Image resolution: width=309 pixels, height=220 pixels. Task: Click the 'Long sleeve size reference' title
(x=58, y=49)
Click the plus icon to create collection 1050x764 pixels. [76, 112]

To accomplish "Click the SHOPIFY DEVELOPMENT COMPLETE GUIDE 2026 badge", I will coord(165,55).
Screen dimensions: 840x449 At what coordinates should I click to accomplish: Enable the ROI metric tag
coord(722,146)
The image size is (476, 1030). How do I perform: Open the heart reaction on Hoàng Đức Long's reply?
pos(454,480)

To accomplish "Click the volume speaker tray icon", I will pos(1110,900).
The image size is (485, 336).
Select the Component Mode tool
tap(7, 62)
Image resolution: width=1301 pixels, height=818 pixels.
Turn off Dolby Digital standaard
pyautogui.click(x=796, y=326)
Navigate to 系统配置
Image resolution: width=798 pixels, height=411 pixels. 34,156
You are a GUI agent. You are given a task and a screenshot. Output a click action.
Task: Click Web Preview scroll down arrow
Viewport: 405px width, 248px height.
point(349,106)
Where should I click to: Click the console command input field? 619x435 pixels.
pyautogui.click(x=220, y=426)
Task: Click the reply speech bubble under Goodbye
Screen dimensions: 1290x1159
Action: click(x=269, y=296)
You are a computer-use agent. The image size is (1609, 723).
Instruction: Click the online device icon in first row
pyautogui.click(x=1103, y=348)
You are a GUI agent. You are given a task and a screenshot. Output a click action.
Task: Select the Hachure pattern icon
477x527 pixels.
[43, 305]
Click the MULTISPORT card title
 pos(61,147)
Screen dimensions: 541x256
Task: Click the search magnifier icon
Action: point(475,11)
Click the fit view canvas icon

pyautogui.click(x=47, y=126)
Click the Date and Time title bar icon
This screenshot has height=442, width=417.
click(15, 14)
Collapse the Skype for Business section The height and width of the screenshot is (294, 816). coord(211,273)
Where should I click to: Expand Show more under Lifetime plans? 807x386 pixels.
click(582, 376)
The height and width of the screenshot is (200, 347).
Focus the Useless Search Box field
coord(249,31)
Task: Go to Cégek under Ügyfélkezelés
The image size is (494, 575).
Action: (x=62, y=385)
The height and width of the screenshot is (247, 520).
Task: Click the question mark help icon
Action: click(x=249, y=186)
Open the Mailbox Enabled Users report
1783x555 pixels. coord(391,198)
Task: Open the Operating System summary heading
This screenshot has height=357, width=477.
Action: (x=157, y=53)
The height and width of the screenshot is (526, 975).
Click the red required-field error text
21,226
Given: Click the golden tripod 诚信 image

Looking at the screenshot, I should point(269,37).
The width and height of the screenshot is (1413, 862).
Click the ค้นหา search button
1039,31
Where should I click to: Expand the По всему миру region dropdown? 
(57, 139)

━━━━━━━━━━━━━━━━

> WHAT IS BEING ASKED: What is needed is an exact printout of every line from the one with "Turn off Dolby Digital standaard" through the end of the data, including both, and nothing more.

> RESPONSE:
Turn off Dolby Digital standaard
pyautogui.click(x=796, y=326)
Navigate to 系统配置
Image resolution: width=798 pixels, height=411 pixels. 34,156
You are a GUI agent. You are given a task and a screenshot. Output a click action.
Task: Click Web Preview scroll down arrow
Viewport: 405px width, 248px height.
point(349,106)
Where should I click to: Click the console command input field? 619x435 pixels.
pyautogui.click(x=220, y=426)
Task: Click the reply speech bubble under Goodbye
Screen dimensions: 1290x1159
Action: click(x=269, y=296)
You are a computer-use agent. The image size is (1609, 723).
Instruction: Click the online device icon in first row
pyautogui.click(x=1103, y=348)
You are a GUI agent. You are given a task and a screenshot. Output a click action.
Task: Select the Hachure pattern icon
477x527 pixels.
[43, 305]
Click the MULTISPORT card title
 pos(61,147)
Screen dimensions: 541x256
Task: Click the search magnifier icon
Action: point(475,11)
Click the fit view canvas icon

pyautogui.click(x=47, y=126)
Click the Date and Time title bar icon
This screenshot has height=442, width=417.
click(15, 14)
Collapse the Skype for Business section The height and width of the screenshot is (294, 816). coord(211,273)
Where should I click to: Expand Show more under Lifetime plans? 807x386 pixels.
click(582, 376)
The height and width of the screenshot is (200, 347).
Focus the Useless Search Box field
coord(249,31)
Task: Go to Cégek under Ügyfélkezelés
The image size is (494, 575).
Action: (x=62, y=385)
The height and width of the screenshot is (247, 520).
Task: Click the question mark help icon
Action: click(x=249, y=186)
Open the Mailbox Enabled Users report
1783x555 pixels. coord(391,198)
Task: Open the Operating System summary heading
This screenshot has height=357, width=477.
Action: (x=157, y=53)
The height and width of the screenshot is (526, 975).
Click the red required-field error text
21,226
Given: Click the golden tripod 诚信 image

Looking at the screenshot, I should point(269,37).
The width and height of the screenshot is (1413, 862).
Click the ค้นหา search button
1039,31
Where should I click to: Expand the По всему миру region dropdown? 
(57, 139)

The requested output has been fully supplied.